Attorney General Josh Stein released the numbers at a news conference Wednesday. A new state law required all law enforcement agencies to report their numbers of untested rape kits, and 92 percent of the 563 agencies responded.
“Testing sex assault kits is absolutely imperative. Because any person whose been victimized by a rapist we need to bring justice to that person as quickly as possible,” Stein said.
In Brunswick, Bladen, Columbus, Pender, and New Hanover Counties, anywhere between 10% and nearly 50% of the rape kits sat untested in 2017.
WWAY reached out to local law enforcement, and the agencies we spoke with agree there are several reasons why some tests were not sent out.
“First and the majority of the reason is they declined to prosecute,” New Hanover County Sheriff’s Office Spokesman, Lt. Jerry Brewer said. “The second one would be that both parties agree that intercourse took place but there’s different reasons there and we’re investigating. The third reason would be anonymous where they’ve gone to the hospital, did the kit but stay anonymous and decline to prosecute. Back to our first issue.”
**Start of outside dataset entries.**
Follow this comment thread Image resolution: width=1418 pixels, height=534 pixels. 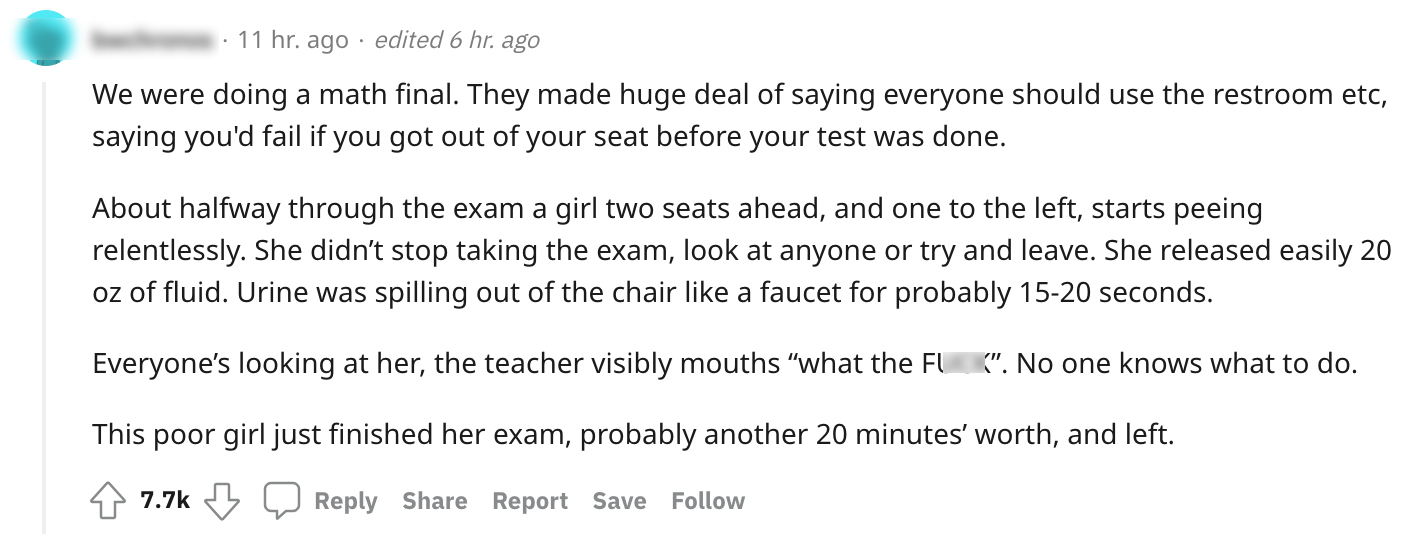pos(707,501)
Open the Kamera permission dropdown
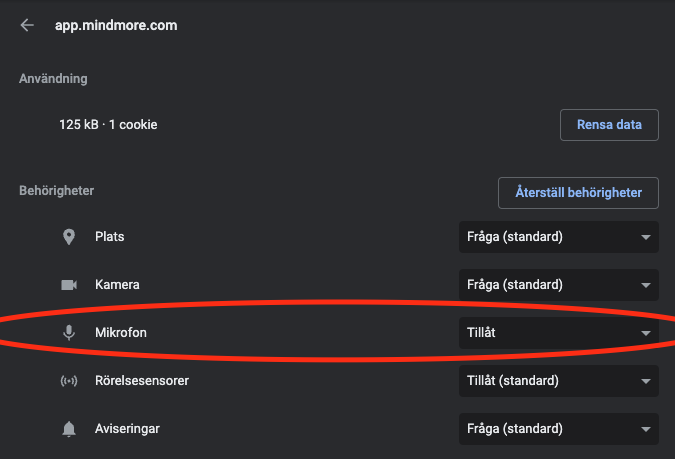 tap(558, 285)
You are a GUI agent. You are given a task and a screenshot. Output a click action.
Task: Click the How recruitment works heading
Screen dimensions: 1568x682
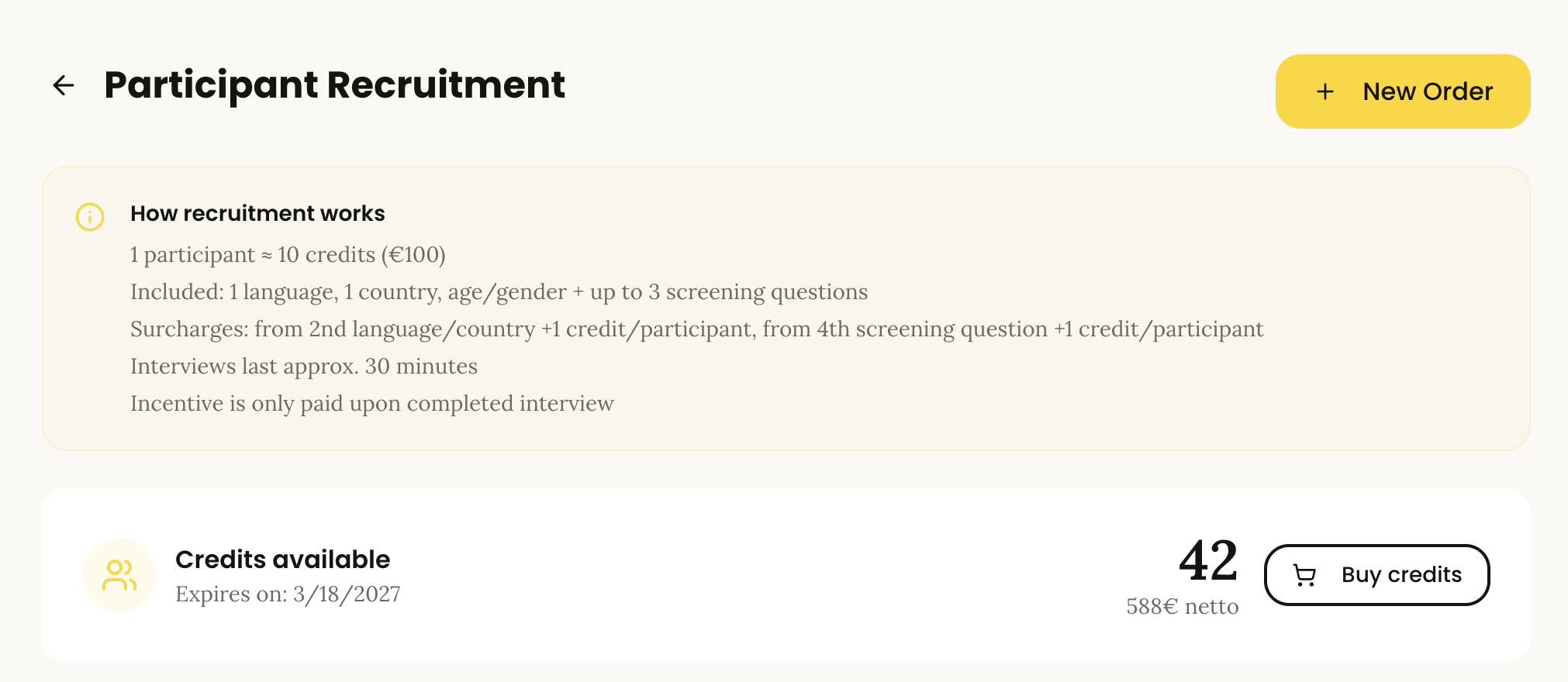pyautogui.click(x=257, y=213)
The largest number in our area is from the Wilmington Police Department. Out of 482 kits, nearly three quarters of them were not tested.
Wilmington Police Chief Ralph Evangelous said many of their kits were not sent out because the rape kits failed to meet the states’ criteria for testing.
The Department of Justice wants all reported kits currently in custody tested, a tracking system, and a new protocol to test kits reported to law enforcement moving forward.
Chief Evangelous sent us the following statement in response to the announcement:
“We believe the Attorney General’s announcement today is good news for both the victims of sexual assault and law enforcement. It will help to identify possible suspects, expand the state’s suspect database, but most of all bring justice for the victim. Many of the kits in our inventory have remain untested because they failed to meet the States’ criteria for testing. The announcement today keeps us hopeful.”
Stein is proposing a bar code tracking system for future kits, and he’s seeking legislative help in determining which kits to test first. The cost of testing a kit is about $700, meaning a total cost of about $10 million.
Ilse Knecht of the Joyful Heart Foundation says it is hard to compare state-by-state numbers but says North Carolina’s is significant. She called North Carolina’s audit “a bold first step.